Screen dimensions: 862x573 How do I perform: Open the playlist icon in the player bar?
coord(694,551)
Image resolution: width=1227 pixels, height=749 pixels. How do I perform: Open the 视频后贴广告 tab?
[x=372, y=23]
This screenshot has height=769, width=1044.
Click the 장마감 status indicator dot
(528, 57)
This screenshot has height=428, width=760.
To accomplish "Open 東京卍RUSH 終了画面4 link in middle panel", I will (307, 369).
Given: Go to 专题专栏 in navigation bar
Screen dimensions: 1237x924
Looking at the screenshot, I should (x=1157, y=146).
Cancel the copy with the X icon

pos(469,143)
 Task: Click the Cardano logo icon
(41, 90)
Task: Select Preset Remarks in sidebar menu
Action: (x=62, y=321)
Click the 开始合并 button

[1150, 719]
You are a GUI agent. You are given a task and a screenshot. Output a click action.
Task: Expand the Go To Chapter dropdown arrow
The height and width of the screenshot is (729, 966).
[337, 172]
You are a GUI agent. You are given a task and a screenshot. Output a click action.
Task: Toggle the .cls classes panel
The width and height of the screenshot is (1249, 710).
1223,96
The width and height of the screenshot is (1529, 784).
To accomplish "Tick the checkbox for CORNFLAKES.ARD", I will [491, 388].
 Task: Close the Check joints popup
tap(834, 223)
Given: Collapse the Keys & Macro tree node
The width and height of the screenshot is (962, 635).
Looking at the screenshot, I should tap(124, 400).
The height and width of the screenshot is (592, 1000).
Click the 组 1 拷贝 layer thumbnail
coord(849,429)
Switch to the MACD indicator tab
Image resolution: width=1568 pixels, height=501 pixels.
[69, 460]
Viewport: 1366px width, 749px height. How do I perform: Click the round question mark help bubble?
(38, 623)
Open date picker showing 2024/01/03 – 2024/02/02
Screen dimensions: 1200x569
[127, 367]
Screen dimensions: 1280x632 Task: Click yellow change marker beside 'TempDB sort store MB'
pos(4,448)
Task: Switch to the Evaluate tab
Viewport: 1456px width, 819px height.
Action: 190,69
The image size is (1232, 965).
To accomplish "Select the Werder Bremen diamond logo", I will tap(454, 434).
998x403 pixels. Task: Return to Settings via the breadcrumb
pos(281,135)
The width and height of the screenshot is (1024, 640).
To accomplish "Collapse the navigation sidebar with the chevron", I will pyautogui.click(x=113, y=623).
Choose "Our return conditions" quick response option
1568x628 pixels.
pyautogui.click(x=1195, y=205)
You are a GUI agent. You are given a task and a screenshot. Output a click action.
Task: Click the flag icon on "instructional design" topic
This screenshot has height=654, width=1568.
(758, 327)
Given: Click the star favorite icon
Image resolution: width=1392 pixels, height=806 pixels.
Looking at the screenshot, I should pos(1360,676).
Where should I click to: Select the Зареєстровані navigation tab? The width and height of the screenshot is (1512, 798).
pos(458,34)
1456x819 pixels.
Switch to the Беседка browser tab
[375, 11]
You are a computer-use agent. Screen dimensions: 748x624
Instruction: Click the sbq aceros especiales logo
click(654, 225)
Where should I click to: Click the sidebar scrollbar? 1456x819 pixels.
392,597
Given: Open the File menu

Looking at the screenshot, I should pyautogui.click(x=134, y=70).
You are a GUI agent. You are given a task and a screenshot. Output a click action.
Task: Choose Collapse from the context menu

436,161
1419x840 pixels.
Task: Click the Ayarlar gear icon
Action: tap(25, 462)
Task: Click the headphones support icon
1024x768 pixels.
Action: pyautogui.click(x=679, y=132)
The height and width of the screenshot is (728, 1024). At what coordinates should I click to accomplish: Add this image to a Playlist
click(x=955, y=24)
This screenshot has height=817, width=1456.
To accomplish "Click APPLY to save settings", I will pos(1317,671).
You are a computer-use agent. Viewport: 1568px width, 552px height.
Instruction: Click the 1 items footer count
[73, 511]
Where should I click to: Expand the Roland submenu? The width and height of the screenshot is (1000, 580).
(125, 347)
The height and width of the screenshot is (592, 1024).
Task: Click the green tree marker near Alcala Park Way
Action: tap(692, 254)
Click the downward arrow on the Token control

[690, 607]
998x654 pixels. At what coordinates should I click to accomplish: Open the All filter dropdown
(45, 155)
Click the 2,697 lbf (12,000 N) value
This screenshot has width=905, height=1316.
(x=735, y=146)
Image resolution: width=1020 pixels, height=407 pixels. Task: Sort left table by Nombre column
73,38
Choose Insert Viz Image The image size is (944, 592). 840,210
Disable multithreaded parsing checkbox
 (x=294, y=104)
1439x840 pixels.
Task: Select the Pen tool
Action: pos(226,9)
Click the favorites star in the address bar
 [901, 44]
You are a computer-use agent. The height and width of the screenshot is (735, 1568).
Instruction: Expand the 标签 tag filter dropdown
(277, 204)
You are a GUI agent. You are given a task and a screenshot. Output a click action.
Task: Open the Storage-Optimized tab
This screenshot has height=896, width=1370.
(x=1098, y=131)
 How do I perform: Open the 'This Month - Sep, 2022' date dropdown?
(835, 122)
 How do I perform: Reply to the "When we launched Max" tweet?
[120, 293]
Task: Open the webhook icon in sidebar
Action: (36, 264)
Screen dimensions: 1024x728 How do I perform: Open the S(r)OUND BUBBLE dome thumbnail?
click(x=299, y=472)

+---+

▶ INSTRUCTIONS TO FOLLOW
Copy out every one of the lines above, character for character.

▶ SOLUTION TO THIS EXERCISE
Screen dimensions: 862x573 How do I perform: Open the playlist icon in the player bar?
coord(694,551)
Image resolution: width=1227 pixels, height=749 pixels. How do I perform: Open the 视频后贴广告 tab?
[x=372, y=23]
This screenshot has height=769, width=1044.
Click the 장마감 status indicator dot
(528, 57)
This screenshot has height=428, width=760.
To accomplish "Open 東京卍RUSH 終了画面4 link in middle panel", I will (307, 369).
Given: Go to 专题专栏 in navigation bar
Screen dimensions: 1237x924
Looking at the screenshot, I should (x=1157, y=146).
Cancel the copy with the X icon

pos(469,143)
 Task: Click the Cardano logo icon
(41, 90)
Task: Select Preset Remarks in sidebar menu
Action: (x=62, y=321)
Click the 开始合并 button

[1150, 719]
You are a GUI agent. You are given a task and a screenshot. Output a click action.
Task: Expand the Go To Chapter dropdown arrow
The height and width of the screenshot is (729, 966).
[337, 172]
You are a GUI agent. You are given a task and a screenshot. Output a click action.
Task: Toggle the .cls classes panel
The width and height of the screenshot is (1249, 710).
1223,96
The width and height of the screenshot is (1529, 784).
To accomplish "Tick the checkbox for CORNFLAKES.ARD", I will [491, 388].
 Task: Close the Check joints popup
tap(834, 223)
Given: Collapse the Keys & Macro tree node
The width and height of the screenshot is (962, 635).
Looking at the screenshot, I should tap(124, 400).
The height and width of the screenshot is (592, 1000).
Click the 组 1 拷贝 layer thumbnail
coord(849,429)
Switch to the MACD indicator tab
Image resolution: width=1568 pixels, height=501 pixels.
[69, 460]
Viewport: 1366px width, 749px height. How do I perform: Click the round question mark help bubble?
(38, 623)
Open date picker showing 2024/01/03 – 2024/02/02
Screen dimensions: 1200x569
[127, 367]
Screen dimensions: 1280x632 Task: Click yellow change marker beside 'TempDB sort store MB'
pos(4,448)
Task: Switch to the Evaluate tab
Viewport: 1456px width, 819px height.
Action: 190,69
The image size is (1232, 965).
To accomplish "Select the Werder Bremen diamond logo", I will tap(454, 434).
998x403 pixels. Task: Return to Settings via the breadcrumb
pos(281,135)
The width and height of the screenshot is (1024, 640).
To accomplish "Collapse the navigation sidebar with the chevron", I will pyautogui.click(x=113, y=623).
Choose "Our return conditions" quick response option
1568x628 pixels.
pyautogui.click(x=1195, y=205)
You are a GUI agent. You are given a task and a screenshot. Output a click action.
Task: Click the flag icon on "instructional design" topic
This screenshot has height=654, width=1568.
(758, 327)
Given: Click the star favorite icon
Image resolution: width=1392 pixels, height=806 pixels.
Looking at the screenshot, I should pos(1360,676).
Where should I click to: Select the Зареєстровані navigation tab? The width and height of the screenshot is (1512, 798).
pos(458,34)
1456x819 pixels.
Switch to the Беседка browser tab
[375, 11]
You are a computer-use agent. Screen dimensions: 748x624
Instruction: Click the sbq aceros especiales logo
click(654, 225)
Where should I click to: Click the sidebar scrollbar? 1456x819 pixels.
392,597
Given: Open the File menu

Looking at the screenshot, I should pyautogui.click(x=134, y=70).
You are a GUI agent. You are given a task and a screenshot. Output a click action.
Task: Choose Collapse from the context menu

436,161
1419x840 pixels.
Task: Click the Ayarlar gear icon
Action: tap(25, 462)
Task: Click the headphones support icon
1024x768 pixels.
Action: pyautogui.click(x=679, y=132)
The height and width of the screenshot is (728, 1024). At what coordinates should I click to accomplish: Add this image to a Playlist
click(x=955, y=24)
This screenshot has height=817, width=1456.
To accomplish "Click APPLY to save settings", I will pos(1317,671).
You are a computer-use agent. Viewport: 1568px width, 552px height.
Instruction: Click the 1 items footer count
[73, 511]
Where should I click to: Expand the Roland submenu? The width and height of the screenshot is (1000, 580).
(125, 347)
The height and width of the screenshot is (592, 1024).
Task: Click the green tree marker near Alcala Park Way
Action: tap(692, 254)
Click the downward arrow on the Token control

[690, 607]
998x654 pixels. At what coordinates should I click to accomplish: Open the All filter dropdown
(45, 155)
Click the 2,697 lbf (12,000 N) value
This screenshot has width=905, height=1316.
(x=735, y=146)
Image resolution: width=1020 pixels, height=407 pixels. Task: Sort left table by Nombre column
73,38
Choose Insert Viz Image The image size is (944, 592). 840,210
Disable multithreaded parsing checkbox
 (x=294, y=104)
1439x840 pixels.
Task: Select the Pen tool
Action: pos(226,9)
Click the favorites star in the address bar
 [901, 44]
You are a computer-use agent. The height and width of the screenshot is (735, 1568).
Instruction: Expand the 标签 tag filter dropdown
(277, 204)
You are a GUI agent. You are given a task and a screenshot. Output a click action.
Task: Open the Storage-Optimized tab
This screenshot has height=896, width=1370.
(x=1098, y=131)
 How do I perform: Open the 'This Month - Sep, 2022' date dropdown?
(835, 122)
 How do I perform: Reply to the "When we launched Max" tweet?
[120, 293]
Task: Open the webhook icon in sidebar
Action: (36, 264)
Screen dimensions: 1024x728 How do I perform: Open the S(r)OUND BUBBLE dome thumbnail?
click(x=299, y=472)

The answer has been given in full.